*** Begin section ***

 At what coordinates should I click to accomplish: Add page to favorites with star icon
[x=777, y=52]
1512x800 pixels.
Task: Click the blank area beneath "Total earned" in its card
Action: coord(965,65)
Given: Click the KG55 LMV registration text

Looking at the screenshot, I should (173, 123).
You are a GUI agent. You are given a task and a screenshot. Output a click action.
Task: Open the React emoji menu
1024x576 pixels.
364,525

*** End section ***

* **WHAT THE TASK ASKS**
Give back every entry, word for word.

* **TASK RESPONSE**
 At what coordinates should I click to accomplish: Add page to favorites with star icon
[x=777, y=52]
1512x800 pixels.
Task: Click the blank area beneath "Total earned" in its card
Action: coord(965,65)
Given: Click the KG55 LMV registration text

Looking at the screenshot, I should (173, 123).
You are a GUI agent. You are given a task and a screenshot. Output a click action.
Task: Open the React emoji menu
1024x576 pixels.
364,525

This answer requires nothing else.